The response might be the beginning of a wave that attempts to change the regulations.

Posted April 9, 2020

The ink was barely dry on the U.S. Department of Labor’s regulations and guidance related to the employee leave provisions under the Families First Coronavirus Response Act (FFCRA), when some members of Congress began criticizing them. In a six-page letter to DOL Secretary Eugene Scalia, Representative Rosa DeLauro and Senator Patty Murray point out several their concerns in the FAQs as well as the regulations. Some of these concerns include the following:

  • Requiring certification in order for workers to qualify for paid leave. DOL states that employers can require certification for employees to qualify for paid leave, even though the FFCRA does not require for any such certification from employees. Some of the documentation guidance is to come from the IRS, which gives the Treasury the authority to delineate when employers may deny leave. The FFCRA does not grant this authority.
  • Restricting what qualifies as being “unable to work.” DOL states that employees only qualify for paid sick or family leave if they are unable to work and their employer has work for them, allowing employers to cut off employees’ rights to paid sick or family leave by claiming they have nothing for the employee to do. This guidance is in direct contradiction with the FFCRA, which does not allow employers to take such action to prevent employees from receiving paid leave.
  • Restricting worker’s ability to take leave intermittently. DOL states that an employee may only take their leave intermittently “if your employer allows it.” This conclusion is found nowhere in the text and gives the employer, rather than the employee who has the need for leave, the ability to decide how to use the employee’s leave. Another point regarded taking intermittent FFCRA leave in full-day increments unless the employee is teleworking was also an area of concern. The critics pointed out that the law indicated that employees are entitled to paid sick time for an amount of hours, not full days.
  • Exempting employees from paid leave.
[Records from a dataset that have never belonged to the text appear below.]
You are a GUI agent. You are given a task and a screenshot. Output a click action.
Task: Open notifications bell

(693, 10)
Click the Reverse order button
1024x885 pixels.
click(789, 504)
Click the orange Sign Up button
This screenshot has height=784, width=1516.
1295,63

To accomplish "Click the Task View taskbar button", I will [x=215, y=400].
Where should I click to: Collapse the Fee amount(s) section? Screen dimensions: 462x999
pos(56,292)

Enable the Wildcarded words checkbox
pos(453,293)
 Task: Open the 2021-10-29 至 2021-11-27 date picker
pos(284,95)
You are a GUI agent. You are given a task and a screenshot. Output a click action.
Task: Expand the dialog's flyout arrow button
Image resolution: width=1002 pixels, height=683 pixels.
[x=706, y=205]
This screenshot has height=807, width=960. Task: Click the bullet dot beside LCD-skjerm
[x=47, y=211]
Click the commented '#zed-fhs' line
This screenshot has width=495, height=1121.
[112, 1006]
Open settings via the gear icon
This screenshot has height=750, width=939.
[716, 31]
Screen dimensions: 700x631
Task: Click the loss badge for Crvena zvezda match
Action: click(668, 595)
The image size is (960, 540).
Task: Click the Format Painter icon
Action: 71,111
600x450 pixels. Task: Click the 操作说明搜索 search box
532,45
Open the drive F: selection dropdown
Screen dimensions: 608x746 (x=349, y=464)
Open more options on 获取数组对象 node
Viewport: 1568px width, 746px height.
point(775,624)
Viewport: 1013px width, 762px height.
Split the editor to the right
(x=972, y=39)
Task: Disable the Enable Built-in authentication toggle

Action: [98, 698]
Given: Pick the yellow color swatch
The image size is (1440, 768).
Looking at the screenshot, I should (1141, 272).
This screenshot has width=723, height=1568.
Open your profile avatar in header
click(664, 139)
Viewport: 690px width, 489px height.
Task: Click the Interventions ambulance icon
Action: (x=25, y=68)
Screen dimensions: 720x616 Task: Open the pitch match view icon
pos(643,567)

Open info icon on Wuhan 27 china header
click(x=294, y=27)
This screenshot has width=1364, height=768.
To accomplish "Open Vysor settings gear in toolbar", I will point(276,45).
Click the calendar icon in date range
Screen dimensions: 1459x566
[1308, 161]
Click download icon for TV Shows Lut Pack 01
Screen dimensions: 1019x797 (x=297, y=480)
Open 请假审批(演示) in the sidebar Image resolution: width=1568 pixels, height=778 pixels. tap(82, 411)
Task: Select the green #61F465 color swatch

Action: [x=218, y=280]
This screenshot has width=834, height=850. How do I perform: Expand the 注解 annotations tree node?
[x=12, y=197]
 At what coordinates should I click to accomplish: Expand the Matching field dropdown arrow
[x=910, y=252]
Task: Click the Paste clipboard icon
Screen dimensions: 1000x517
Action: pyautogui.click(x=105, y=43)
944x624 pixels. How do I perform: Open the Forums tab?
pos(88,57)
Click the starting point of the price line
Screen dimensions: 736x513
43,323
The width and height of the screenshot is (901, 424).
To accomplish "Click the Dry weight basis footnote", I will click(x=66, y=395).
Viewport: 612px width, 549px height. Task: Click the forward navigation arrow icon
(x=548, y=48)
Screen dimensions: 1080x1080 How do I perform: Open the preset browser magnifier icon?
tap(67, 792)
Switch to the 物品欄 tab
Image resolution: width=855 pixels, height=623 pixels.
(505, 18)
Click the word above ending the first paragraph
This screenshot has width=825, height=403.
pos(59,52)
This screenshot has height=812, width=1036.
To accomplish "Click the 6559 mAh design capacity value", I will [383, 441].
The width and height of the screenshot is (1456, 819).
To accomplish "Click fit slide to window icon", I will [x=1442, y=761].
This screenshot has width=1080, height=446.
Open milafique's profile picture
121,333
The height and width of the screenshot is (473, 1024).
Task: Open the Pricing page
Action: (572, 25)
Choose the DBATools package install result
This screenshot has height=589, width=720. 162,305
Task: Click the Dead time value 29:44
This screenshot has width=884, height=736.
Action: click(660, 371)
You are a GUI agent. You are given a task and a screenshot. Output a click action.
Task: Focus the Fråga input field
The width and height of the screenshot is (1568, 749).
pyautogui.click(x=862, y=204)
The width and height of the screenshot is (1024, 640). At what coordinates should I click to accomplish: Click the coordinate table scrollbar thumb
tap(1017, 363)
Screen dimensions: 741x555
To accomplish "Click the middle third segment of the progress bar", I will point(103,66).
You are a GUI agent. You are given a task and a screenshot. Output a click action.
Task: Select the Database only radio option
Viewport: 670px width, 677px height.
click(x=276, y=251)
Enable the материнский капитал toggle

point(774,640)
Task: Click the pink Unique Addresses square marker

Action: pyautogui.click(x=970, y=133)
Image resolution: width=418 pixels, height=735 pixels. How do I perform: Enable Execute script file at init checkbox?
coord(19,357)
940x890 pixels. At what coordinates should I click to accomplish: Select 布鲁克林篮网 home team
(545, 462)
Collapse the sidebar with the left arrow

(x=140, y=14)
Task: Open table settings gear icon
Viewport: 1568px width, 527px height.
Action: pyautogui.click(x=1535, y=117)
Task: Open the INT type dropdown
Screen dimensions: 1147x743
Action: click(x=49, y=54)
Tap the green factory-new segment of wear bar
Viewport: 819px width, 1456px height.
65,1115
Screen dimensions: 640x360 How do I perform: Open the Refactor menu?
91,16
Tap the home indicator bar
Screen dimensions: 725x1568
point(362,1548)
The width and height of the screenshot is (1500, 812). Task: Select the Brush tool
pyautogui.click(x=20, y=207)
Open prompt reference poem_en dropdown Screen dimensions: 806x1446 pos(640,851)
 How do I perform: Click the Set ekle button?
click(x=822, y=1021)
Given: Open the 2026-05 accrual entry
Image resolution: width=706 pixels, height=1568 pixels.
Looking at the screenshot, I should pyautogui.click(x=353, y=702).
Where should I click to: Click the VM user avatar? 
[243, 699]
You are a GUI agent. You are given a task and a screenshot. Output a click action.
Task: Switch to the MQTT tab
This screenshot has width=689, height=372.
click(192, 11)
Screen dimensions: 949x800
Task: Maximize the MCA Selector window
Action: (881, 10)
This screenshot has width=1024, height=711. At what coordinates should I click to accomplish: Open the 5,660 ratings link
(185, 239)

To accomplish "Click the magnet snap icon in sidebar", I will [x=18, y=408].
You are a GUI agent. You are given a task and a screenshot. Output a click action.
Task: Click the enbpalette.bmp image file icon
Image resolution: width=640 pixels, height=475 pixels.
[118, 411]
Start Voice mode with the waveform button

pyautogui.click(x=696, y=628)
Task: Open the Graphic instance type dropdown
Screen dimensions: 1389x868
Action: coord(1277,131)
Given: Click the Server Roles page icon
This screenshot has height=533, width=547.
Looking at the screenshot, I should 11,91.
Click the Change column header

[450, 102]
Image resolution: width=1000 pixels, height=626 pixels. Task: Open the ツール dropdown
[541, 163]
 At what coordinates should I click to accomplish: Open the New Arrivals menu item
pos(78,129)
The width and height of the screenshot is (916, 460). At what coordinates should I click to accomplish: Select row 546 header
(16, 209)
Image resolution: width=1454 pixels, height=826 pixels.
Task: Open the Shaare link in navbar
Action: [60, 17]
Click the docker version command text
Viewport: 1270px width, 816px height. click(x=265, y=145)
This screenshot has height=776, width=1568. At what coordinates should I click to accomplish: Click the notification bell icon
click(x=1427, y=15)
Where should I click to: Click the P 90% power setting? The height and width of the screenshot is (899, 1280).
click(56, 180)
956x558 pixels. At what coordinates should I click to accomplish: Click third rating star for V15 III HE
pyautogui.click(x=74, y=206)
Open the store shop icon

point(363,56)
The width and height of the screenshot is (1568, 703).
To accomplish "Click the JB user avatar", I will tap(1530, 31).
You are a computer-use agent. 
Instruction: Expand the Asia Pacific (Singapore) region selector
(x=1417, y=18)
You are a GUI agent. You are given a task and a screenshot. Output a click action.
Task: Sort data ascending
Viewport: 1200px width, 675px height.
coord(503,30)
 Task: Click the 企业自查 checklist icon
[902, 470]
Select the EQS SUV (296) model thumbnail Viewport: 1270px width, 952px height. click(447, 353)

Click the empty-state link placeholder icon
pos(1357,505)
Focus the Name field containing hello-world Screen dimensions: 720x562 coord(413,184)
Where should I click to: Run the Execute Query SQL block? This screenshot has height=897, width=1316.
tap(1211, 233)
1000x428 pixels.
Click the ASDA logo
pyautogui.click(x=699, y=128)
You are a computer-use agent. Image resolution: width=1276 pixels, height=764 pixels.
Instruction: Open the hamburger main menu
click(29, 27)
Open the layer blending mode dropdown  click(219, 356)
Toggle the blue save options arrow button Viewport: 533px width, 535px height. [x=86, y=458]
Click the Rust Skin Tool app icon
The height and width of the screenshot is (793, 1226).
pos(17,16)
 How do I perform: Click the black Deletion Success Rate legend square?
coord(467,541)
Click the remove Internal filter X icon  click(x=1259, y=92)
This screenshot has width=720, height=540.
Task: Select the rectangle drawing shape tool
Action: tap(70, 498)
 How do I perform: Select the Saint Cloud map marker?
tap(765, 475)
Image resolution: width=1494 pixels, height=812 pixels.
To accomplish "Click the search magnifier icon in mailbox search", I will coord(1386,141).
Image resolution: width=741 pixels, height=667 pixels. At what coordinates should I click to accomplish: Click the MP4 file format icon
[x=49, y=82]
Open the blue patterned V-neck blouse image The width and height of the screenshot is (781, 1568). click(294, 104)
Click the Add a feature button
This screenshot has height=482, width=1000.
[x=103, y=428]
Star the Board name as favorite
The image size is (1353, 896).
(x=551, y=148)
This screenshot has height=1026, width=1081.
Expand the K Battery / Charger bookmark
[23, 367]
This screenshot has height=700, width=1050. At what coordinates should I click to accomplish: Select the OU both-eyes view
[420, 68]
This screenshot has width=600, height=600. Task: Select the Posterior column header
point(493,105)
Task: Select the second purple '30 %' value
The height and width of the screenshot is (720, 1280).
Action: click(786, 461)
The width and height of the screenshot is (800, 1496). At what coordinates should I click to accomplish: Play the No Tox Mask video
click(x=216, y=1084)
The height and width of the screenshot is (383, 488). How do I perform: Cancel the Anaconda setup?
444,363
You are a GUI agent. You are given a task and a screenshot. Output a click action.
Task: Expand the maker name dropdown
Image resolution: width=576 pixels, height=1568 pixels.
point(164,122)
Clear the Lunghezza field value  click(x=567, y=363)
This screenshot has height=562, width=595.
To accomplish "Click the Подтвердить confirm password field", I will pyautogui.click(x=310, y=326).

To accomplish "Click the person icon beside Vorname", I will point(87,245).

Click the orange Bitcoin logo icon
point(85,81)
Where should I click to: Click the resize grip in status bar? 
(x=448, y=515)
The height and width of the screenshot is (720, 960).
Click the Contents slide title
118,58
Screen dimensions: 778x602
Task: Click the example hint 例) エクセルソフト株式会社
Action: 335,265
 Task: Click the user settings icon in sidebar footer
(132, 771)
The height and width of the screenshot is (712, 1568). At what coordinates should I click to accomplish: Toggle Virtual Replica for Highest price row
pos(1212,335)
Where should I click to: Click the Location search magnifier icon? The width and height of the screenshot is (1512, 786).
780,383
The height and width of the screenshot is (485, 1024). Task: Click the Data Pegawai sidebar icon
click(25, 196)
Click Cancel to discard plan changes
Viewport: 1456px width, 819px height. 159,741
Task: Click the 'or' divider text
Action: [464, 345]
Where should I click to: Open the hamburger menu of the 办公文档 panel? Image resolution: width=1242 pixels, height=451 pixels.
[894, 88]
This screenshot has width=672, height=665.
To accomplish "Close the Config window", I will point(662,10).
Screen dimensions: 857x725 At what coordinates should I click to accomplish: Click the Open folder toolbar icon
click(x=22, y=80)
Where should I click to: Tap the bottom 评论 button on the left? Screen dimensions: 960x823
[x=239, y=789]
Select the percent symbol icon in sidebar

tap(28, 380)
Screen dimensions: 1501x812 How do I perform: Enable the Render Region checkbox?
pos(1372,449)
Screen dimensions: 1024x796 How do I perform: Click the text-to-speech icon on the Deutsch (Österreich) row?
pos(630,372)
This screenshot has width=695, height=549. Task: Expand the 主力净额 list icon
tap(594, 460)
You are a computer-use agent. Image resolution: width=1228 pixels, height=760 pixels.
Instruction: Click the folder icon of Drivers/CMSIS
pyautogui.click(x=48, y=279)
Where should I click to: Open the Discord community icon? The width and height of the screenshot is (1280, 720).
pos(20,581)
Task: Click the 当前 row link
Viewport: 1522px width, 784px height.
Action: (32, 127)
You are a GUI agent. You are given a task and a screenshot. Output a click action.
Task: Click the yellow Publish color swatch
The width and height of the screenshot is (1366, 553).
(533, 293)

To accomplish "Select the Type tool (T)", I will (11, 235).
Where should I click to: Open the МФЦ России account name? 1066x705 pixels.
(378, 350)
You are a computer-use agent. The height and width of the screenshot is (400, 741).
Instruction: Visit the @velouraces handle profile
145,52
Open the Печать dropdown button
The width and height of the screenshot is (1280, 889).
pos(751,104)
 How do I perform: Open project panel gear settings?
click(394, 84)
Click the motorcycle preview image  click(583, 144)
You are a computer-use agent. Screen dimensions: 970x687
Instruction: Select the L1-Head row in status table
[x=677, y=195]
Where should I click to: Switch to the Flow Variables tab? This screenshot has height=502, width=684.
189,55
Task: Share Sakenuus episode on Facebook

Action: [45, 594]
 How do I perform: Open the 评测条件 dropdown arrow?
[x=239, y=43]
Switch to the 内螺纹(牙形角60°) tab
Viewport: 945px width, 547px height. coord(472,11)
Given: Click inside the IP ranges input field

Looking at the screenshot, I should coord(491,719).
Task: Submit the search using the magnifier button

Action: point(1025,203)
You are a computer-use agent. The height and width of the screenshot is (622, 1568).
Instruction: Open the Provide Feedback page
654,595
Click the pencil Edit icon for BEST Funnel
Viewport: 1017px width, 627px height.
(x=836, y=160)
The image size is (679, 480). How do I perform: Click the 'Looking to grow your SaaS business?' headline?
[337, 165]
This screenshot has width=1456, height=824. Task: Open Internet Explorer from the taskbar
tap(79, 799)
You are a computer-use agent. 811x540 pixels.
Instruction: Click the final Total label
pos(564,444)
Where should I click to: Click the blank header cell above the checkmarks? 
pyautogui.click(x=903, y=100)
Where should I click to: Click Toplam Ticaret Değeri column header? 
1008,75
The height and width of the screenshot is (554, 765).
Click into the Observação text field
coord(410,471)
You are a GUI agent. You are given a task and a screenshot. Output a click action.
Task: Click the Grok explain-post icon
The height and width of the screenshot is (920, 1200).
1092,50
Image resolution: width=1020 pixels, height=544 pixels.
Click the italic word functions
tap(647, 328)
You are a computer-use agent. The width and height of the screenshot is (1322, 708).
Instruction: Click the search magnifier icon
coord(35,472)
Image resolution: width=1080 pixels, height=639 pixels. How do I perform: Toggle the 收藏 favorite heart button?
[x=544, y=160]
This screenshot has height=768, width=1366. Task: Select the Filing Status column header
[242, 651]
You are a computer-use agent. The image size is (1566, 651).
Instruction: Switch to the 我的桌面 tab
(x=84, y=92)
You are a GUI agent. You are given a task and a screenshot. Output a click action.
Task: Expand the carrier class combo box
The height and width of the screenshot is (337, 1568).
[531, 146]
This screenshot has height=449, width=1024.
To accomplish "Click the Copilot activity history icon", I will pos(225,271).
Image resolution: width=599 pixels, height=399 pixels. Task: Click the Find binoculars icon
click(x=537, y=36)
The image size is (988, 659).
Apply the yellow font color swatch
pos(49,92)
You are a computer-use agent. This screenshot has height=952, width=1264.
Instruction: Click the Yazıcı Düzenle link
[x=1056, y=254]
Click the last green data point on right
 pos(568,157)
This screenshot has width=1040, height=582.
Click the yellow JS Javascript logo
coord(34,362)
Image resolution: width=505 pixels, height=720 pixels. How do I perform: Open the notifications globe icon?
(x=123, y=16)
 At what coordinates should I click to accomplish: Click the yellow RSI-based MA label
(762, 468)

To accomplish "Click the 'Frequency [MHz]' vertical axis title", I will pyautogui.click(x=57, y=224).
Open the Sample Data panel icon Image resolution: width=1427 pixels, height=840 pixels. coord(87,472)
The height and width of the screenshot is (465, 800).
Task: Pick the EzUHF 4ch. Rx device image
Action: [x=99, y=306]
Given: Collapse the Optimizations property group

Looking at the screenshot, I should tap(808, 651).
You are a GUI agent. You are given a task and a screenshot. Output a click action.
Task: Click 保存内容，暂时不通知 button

FFCRA exempts narrowly defined “health care providers” from the paid leave provisions due to the nature of the current crisis. But the DOL redefined a “health care provider” to include nearly any employee who happens to work for an employer who also employs a health care provider, works at any type of quasi-medical facility, works as an employee contracted for non-healthcare services in a facility that houses a health care provider, or merely works in the medical supply chain.
  • Not guaranteeing paid leave during a “shelter in place” order. DOL does not clarify that a government directive to stay at home qualifies for paid leave. In fact, DOL even indicates that employees lose their right to paid leave if their employer closes the employee’s worksite in the event of a government directive. The DOL has since, however, included shelter-in-place orders.

The letter ends with a request that the “DOL immediately revise its materials in accord with the text and congressional intent of the FFCRA.” Both Senator Murray and Congresswoman DeLauro have long pressed for paid sick days, first introducing their Healthy Families Act (HFA) in 2004 and reintroducing it in every Congress since.

The fact that the DOL already made some changes to their views could be a signal that more could be pending as the situation continues to develop. Time will tell if the current situation will give support to future paid leave on the federal level.